I.Burn and WCPorter, "Processing
Multilayer Ceramics with Internal Copper Conducto
rs ", 375, Materials and Processes for Microelectroni
c System, Ceramic Transaction, Vol.15, KMNair,
R. Pohanka and RC Buchanan, Am. Ceram. Soc., USA,
(1990).

H. Mandai, Y. Skabe and JPCanne
r, "Multilayer Ceramic NPO Capacitors with Copper E
lectrode ", 313, Materials and Processes for Microele
ctronic System, Ceramic Transaction, Vol.15, KMN
air, R. Pohanka and RCBuchanan, Am. Ceram. Soc.,
USA, (1990).

In the above-mentioned documents and the above, C is used as the internal electrode layer.
Although a high Q in a high frequency region is realized by using u, Cu is easily oxidized during the high temperature heat treatment in the manufacturing process, and therefore it is necessary to perform the heat treatment entirely in a reducing atmosphere. Then, in order to prevent the reduction of the dielectric material, it is necessary to stabilize the oxygen partial pressure during the heat treatment with high accuracy.
However, during the heat treatment, the oxygen partial pressure of the object itself varies in the degreasing process and the binder removal process, so it is difficult to stabilize the oxygen partial pressure with high precision during mass production, and it is extremely difficult to put into practical use. There are difficulties and cost increases. Therefore, Ag that can be fired in air is used for the internal electrodes.
It is preferable to use a metal mainly composed of

However, the dielectric material combined with the conductor containing Ag as a main component is required to be densely sinterable at a temperature at which Ag does not melt, and the melting point of Ag is about 960 ° C.
Therefore, the selection range of the dielectric material is narrowed.
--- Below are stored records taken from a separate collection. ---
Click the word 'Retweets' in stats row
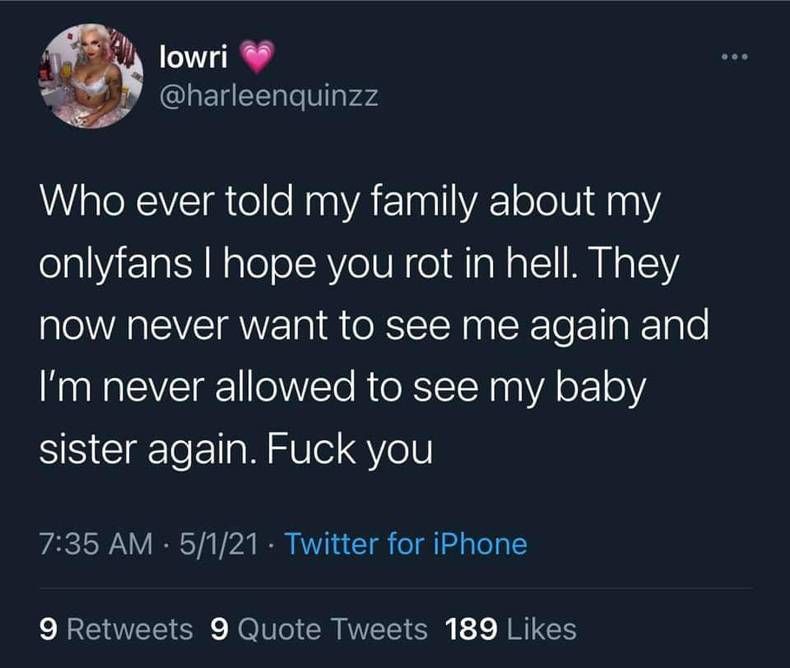The image size is (790, 668). pos(129,629)
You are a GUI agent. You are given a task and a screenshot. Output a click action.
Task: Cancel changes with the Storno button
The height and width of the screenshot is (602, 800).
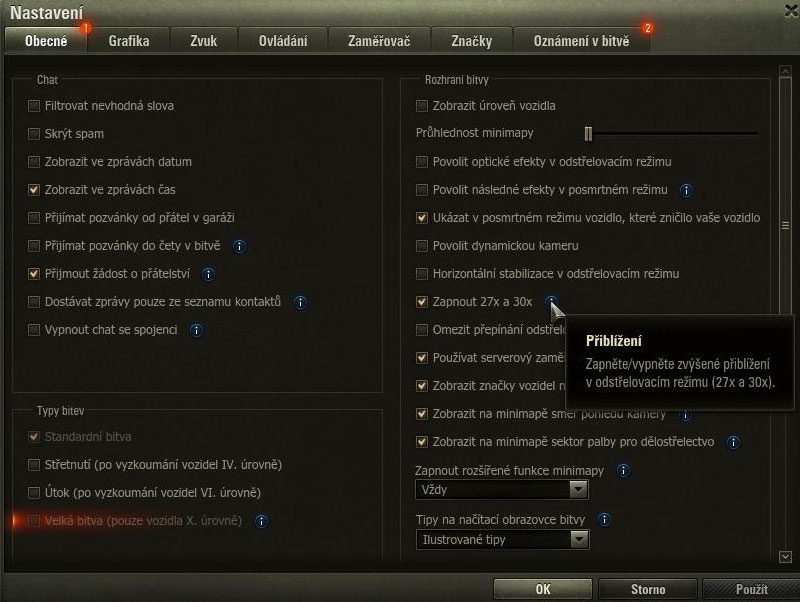(648, 589)
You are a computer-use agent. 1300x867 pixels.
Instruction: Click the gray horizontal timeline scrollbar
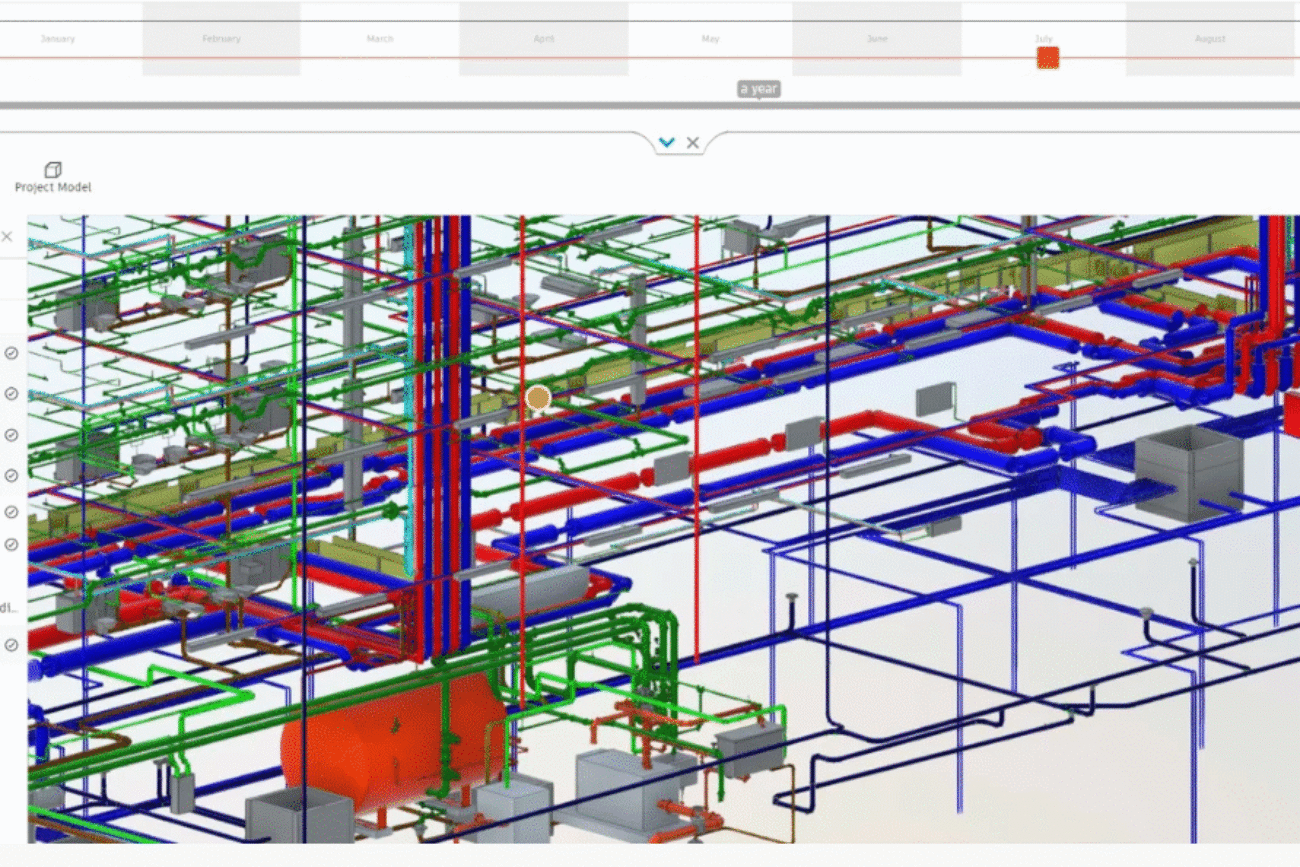[650, 105]
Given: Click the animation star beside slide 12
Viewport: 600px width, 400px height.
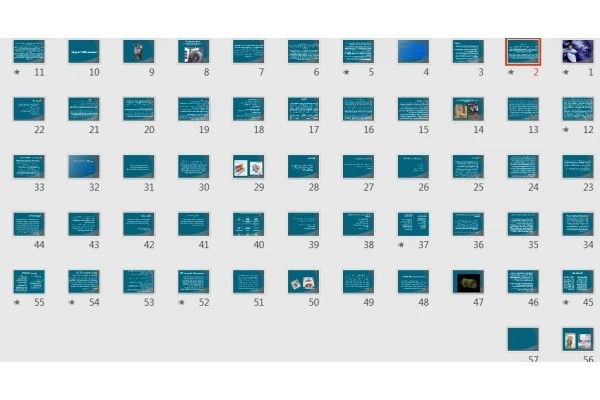Looking at the screenshot, I should pos(566,130).
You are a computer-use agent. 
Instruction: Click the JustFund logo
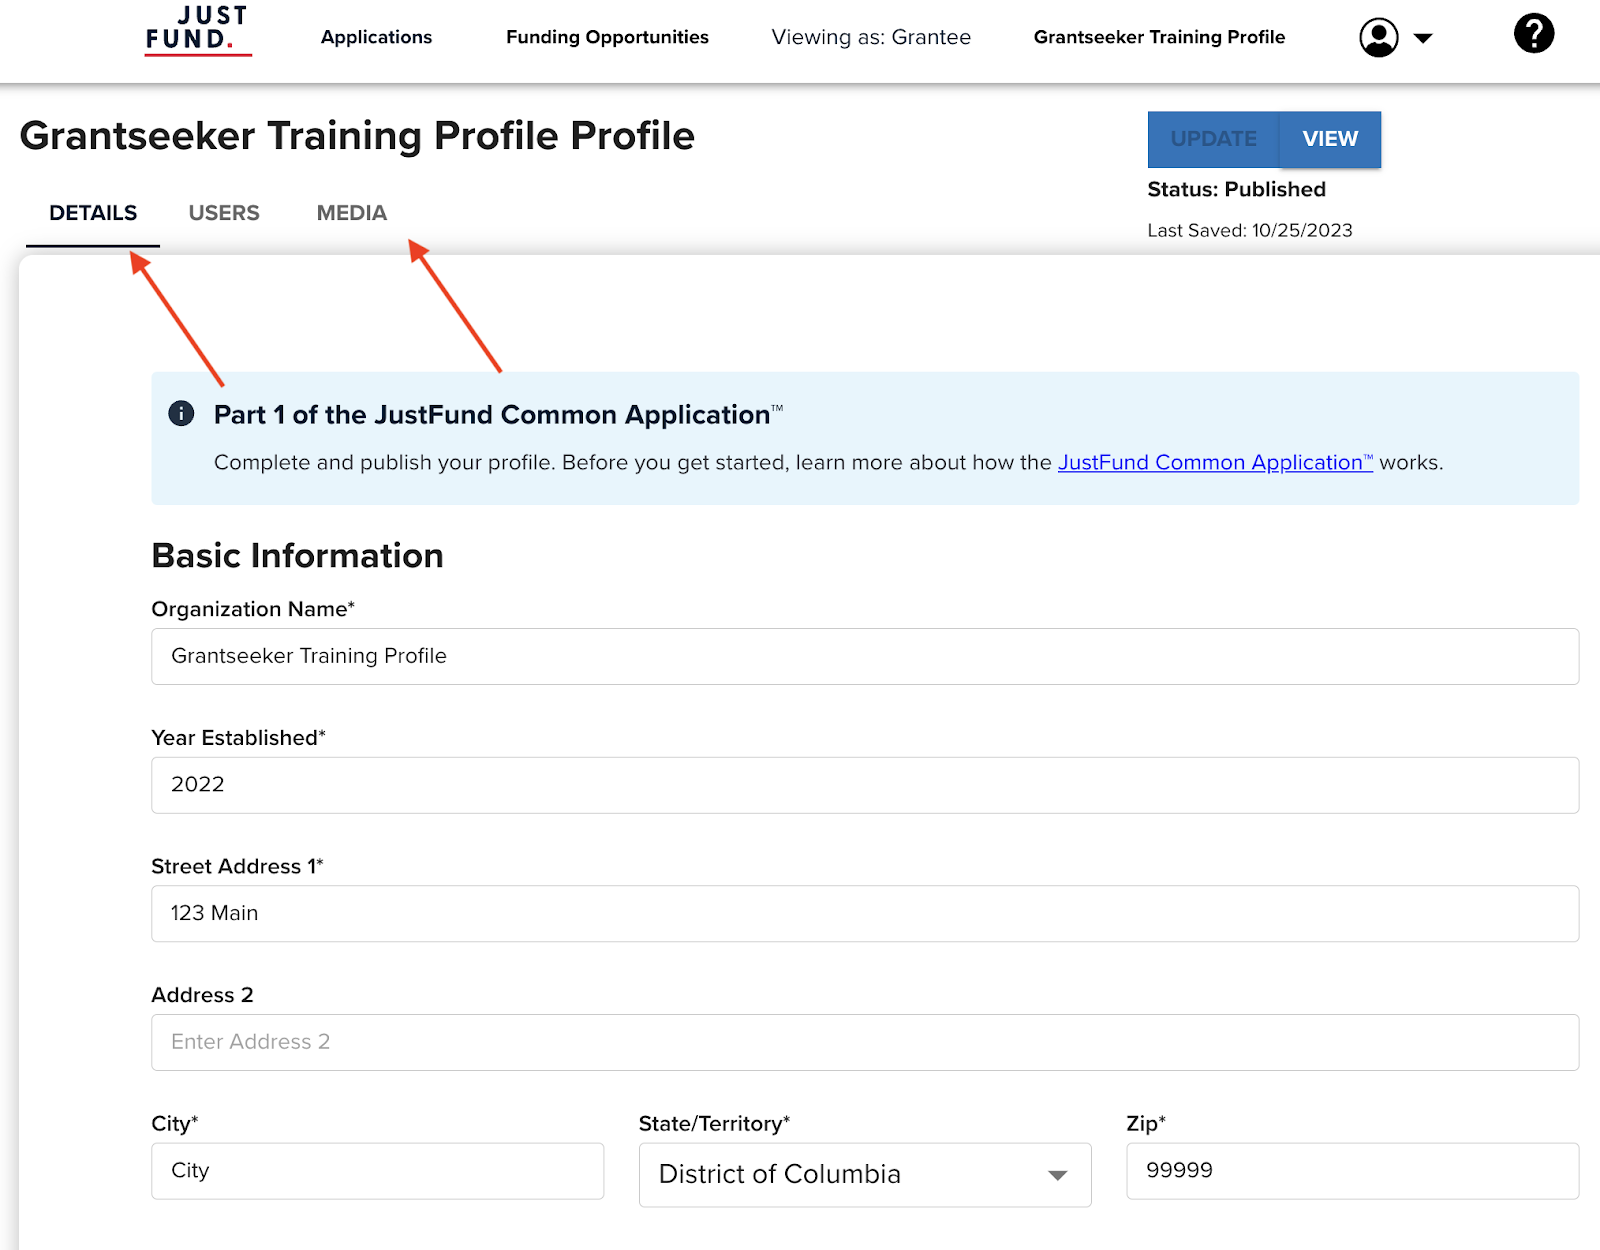point(197,31)
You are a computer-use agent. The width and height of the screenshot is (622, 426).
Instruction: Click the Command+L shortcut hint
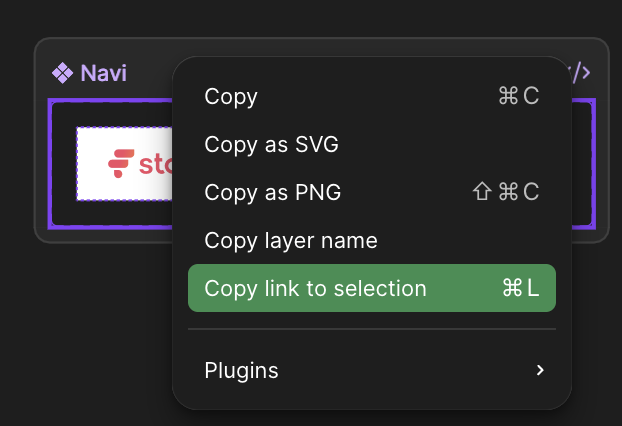pyautogui.click(x=520, y=289)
Moreover, in order to obtain a high Q value at a relatively low frequency within the range of 100 MHz to 2 GHz, the dielectric material needs to have low loss. Also, the temperature coefficient of capacitance is almost determined by the dielectric material, and is 30 ppm / ° C in the capacitance region of the conventional multilayer capacitor using titanate-based materials.
The following is preferable, but it is necessary to prevent the temperature coefficient of capacity from increasing during low temperature sintering. Furthermore, when a dielectric capacitor and a conductor paste are simultaneously fired to manufacture a multilayer capacitor, structural defects such as delamination and cracks are likely to occur, so it is also necessary to suppress their occurrence. Furthermore, it is known that Ag easily causes migration, and in particular, when exposed to a high temperature and high electric field for a long time, Ag of the internal electrode layer moves to cause insulation failure. The internal electrode layer of the capacitor is exposed to a remarkably higher electric field than the internal conductor of the multilayer wiring board, which is a serious problem.

[0011]

The main object of the present invention is to:
It is an object of the present invention to provide a multilayer capacitor exhibiting a high Q value when used in a high frequency region of 100 MHz or more, particularly about 100 MHz to 2 GHz, and another object is to make such a multilayer capacitor long under high temperature and high electric field. It is to suppress the occurrence of insulation failure when exposed to time, and yet another object is to provide such a multilayer capacitor at low cost.

[0012]

This and other objects are achieved by any of the following constitutions (1) to (8). (1) A multilayer capacitor having a capacitor chip in which a dielectric layer and an internal electrode layer are stacked, wherein the dielectric layer contains a glass composite material composed of oxide aggregate and glass, and the internal electrode layer is Ag. Containing a conductor mainly composed of and glass,
In the internal electrode layer, the ratio of the glass to the total of the conductor and the glass is 5 to 20% by weight, and the multilayer capacitor. (2) The multilayer capacitor according to (1) above, which is used under an electric field of 4 V / μm or more at 60 to 200 ° C. (3) glass contained in the internal electrode layers, SiO _2: 55 to 75 mol%, Al ₂ O _3: 10 to 30 mol%, of one or more alkaline earth metal oxides: 10 to 30 mol%, ZrO ₂ : The multilayer capacitor according to (1) or (2) above, containing 0 to 5 mol%. (4) The multilayer capacitor according to any one of (1) to (3) above, which contains an oxide aggregate having a positive temperature coefficient τε of dielectric constant and an oxide aggregate having a negative τε. (5) The oxide aggregate having a positive τε is one or more kinds of aluminum oxide and magnesium titanate, and the oxide aggregate having a negative τε is one or more kinds of calcium titanate, strontium titanate and titanium oxide. The multilayer capacitor according to (4) above. (6) glass contained in the dielectric layer, SiO _2: 50-70 mol%, Al ₂ O _3: 5 to 20 mol%, of one or more alkaline earth metal oxides: 25 to 45 mol%, B ₂ O ₃ : The multilayer capacitor according to any one of (1) to (5) above, which contains 0 to 10 mol%. (7) The above (1), wherein the dielectric constant of the dielectric layer is 6 to 15.
~ The multilayer capacitor of any one of (6). (8) A method for manufacturing the multilayer capacitor according to any one of (1) to (7) above, which includes a dielectric paste layer containing oxide aggregate powder and glass powder, a conductor powder and glass powder. When firing the laminate with the conductor paste layer, 85
A method of manufacturing a multilayer capacitor, wherein the time at which the temperature is 0 ° C. or higher is set to 3 to 30 minutes.

[0013]

In the present invention, the dielectric paste is made of a glass composite material composed of oxide aggregate powder and glass powder, and the conductor paste is made of a mixture of Ag-based conductor powder and glass powder. Manufacture multilayer capacitors.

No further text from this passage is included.